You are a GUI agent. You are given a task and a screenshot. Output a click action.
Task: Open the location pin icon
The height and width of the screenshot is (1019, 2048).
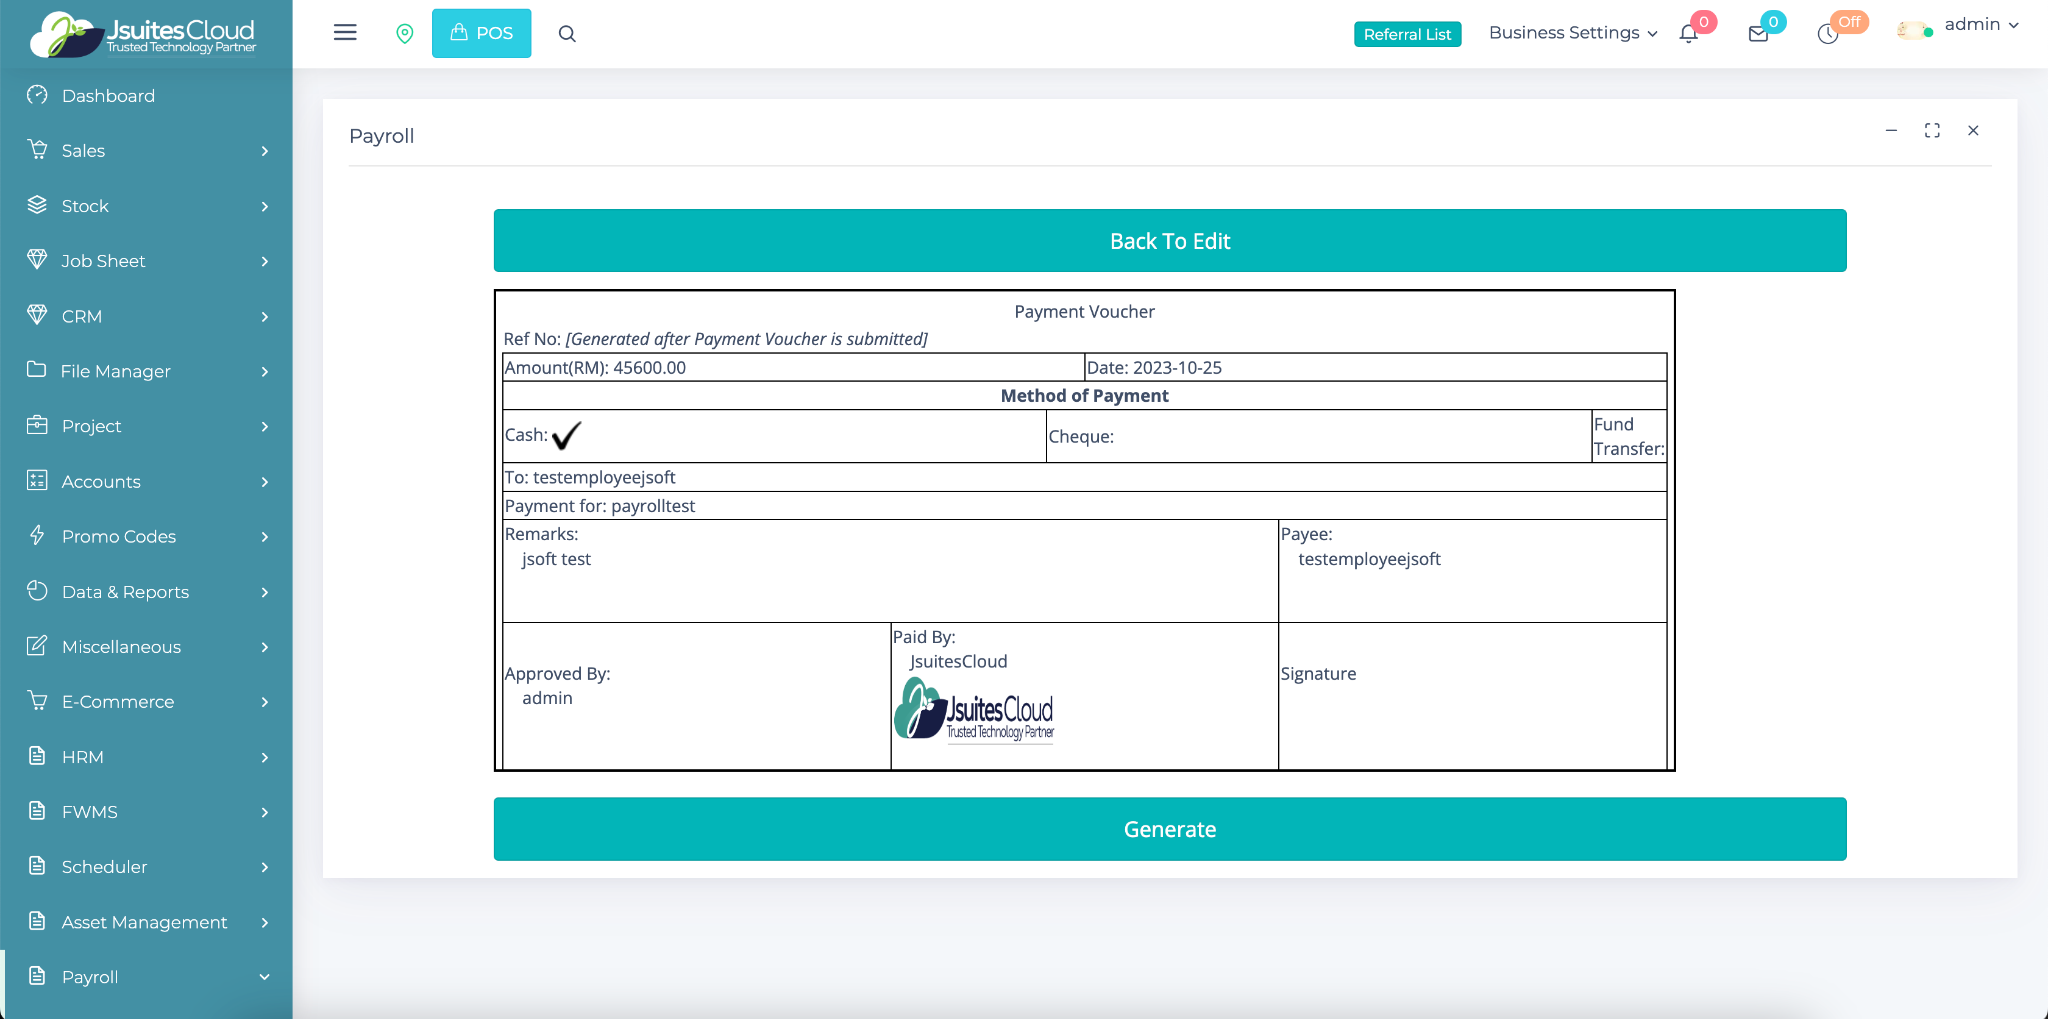coord(405,34)
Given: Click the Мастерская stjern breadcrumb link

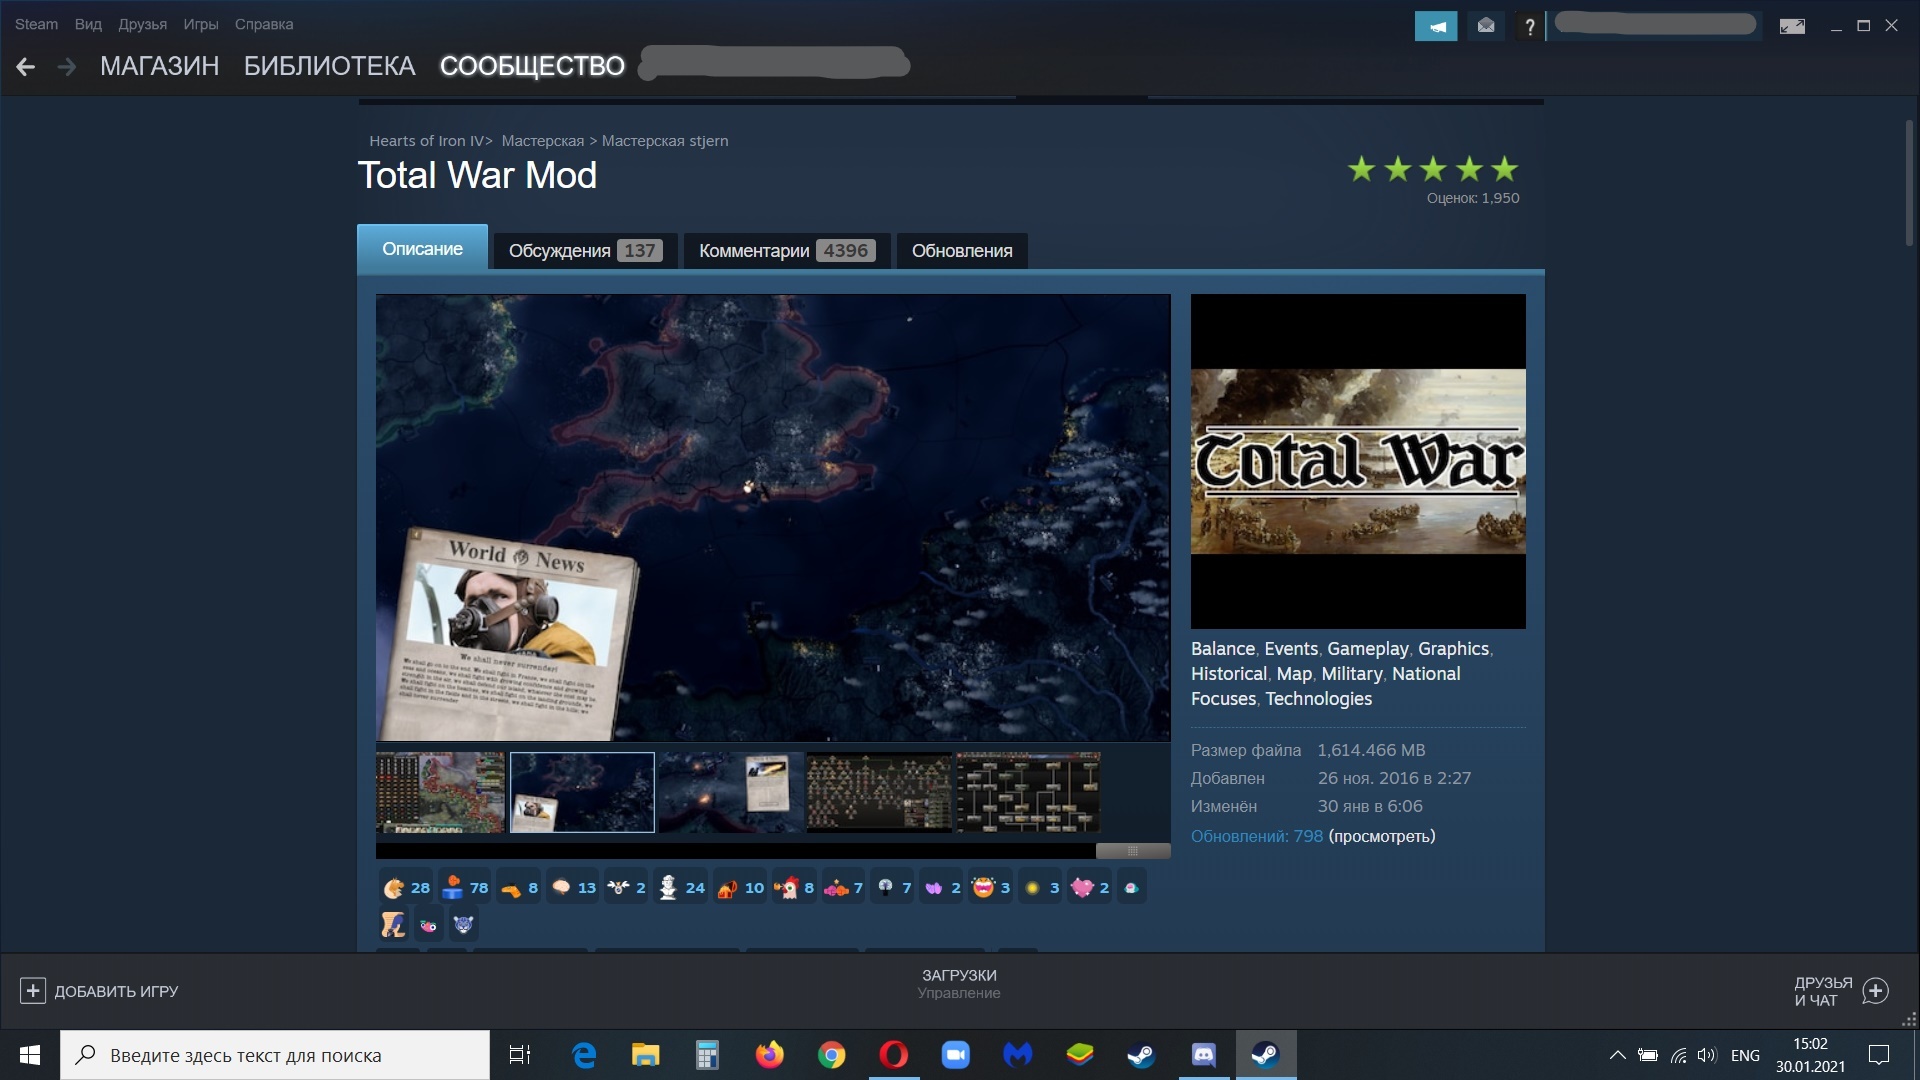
........
Rewrite the listing above as a numbered list with one line per item, skipping blank lines and omitting the pictures.

1. You are a GUI agent. You are given a task and a screenshot. Output a click action.
2. Task: Open the location pin icon
3. The height and width of the screenshot is (1019, 2048).
4. coord(405,34)
5. Given: Click the Мастерская stjern breadcrumb link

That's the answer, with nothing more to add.